Of course, it is part of a manager's role to provide structure and direction. Progress-focused directing means: 1) clearly stating WHAT you expect, 2) explaining WHY it is necessary, and 3) giving the person autonomy in HOW they will meet the expectation.
Dealing with "Yes, but" with Genuine Respect
With progress-focused directing, you reduce the chance of resistance because you clearly explain the WHY of your direction and leave the HOW to the employee. However, the likelihood of resistance or contradiction is never zero. There will always be a chance for a yes-but response. As a progress-focused manager, you respond to this respectfully.
You do this by listening to what the person says and acknowledging their perspective. In this article, I describe four legitimate but solvable reasons why an employee might have a yes-but response: 1) I don’t want to, 2) your guidance conflicts with my own goal, 3) there is a practical obstacle, 4) I can’t do it.
The article outlines how you as a manager can respond. In many cases, this will help to overcome the person's resistance.
Sometimes Resistance to Direction is Justified
There are situations where an employee's resistance to direction is justified, and what you expected is not reasonable. Here are some examples:
- Impossibility: Sometimes something is asked that is actually impossible, such as completing a task without the necessary resources.
- Time Constraint: What you are asking for is unrealistic within the given time frame: This means that the time allocated for a task is not realistic given its size or complexity.
- Ethical Concerns: You may be asked to do something that conflicts with ethical standards or organizational values.
- Wrong Person: What you're asking, you're asking the wrong person. This happens when a task is assigned to someone who does not have the appropriate knowledge or authority.
- Special Circumstances: Due to the employee's personal circumstances that you learn about during the conversation (for example, illness), they are currently unable to meet expectations.
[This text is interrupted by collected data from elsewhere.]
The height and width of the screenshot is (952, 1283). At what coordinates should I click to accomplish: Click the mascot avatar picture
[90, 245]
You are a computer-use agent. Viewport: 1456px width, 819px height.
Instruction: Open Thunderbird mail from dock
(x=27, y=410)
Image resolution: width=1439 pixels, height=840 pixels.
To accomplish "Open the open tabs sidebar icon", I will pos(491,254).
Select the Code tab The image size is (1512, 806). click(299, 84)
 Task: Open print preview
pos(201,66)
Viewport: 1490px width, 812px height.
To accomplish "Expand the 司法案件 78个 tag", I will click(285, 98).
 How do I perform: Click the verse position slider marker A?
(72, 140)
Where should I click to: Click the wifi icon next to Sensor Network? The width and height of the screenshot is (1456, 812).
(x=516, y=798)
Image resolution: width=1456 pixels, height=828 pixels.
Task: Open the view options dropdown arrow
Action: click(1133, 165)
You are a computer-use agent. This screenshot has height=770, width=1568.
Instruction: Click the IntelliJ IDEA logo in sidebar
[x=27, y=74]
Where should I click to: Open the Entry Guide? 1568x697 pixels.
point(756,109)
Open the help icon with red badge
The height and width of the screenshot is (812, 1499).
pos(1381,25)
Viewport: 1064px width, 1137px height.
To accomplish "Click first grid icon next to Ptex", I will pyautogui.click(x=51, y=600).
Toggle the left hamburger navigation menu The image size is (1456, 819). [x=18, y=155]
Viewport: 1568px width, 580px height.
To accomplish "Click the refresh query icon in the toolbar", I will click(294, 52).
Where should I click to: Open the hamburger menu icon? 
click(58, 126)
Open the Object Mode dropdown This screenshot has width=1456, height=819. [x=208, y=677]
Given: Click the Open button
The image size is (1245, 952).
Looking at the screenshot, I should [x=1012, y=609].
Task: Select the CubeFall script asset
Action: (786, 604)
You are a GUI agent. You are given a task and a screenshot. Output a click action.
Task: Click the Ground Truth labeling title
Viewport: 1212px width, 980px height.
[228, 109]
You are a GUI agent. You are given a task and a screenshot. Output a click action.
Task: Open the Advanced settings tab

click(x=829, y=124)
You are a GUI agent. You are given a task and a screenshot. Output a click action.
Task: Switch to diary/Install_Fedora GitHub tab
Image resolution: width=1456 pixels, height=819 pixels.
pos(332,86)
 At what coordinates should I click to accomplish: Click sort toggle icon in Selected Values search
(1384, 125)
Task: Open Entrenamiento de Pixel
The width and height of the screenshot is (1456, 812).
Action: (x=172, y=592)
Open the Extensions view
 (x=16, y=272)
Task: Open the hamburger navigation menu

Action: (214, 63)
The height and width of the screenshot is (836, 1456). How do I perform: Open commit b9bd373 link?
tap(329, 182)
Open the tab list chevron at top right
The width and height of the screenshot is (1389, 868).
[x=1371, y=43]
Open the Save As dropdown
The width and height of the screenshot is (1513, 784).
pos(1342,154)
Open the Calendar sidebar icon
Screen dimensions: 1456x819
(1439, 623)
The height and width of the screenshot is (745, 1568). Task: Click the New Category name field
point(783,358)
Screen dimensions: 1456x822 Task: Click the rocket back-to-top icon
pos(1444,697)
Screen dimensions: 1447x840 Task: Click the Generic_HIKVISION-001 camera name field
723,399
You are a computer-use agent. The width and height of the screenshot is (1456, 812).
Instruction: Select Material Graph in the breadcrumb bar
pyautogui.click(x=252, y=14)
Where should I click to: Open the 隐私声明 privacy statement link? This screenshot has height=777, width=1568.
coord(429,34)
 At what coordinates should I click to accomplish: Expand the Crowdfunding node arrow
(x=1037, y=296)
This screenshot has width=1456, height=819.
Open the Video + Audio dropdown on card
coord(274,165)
Modern leadership is the ability to find good solutions together with others in a complex and changing environment. This means that modern leaders are open to different perspectives, willing to collaborate, aware of their own limitations, and focused on the common good. It’s not about knowing better, telling others what to do, and not caring about their opinions.
► "‘You should just do what I say even if you disagree with it’ is really no longer acceptable."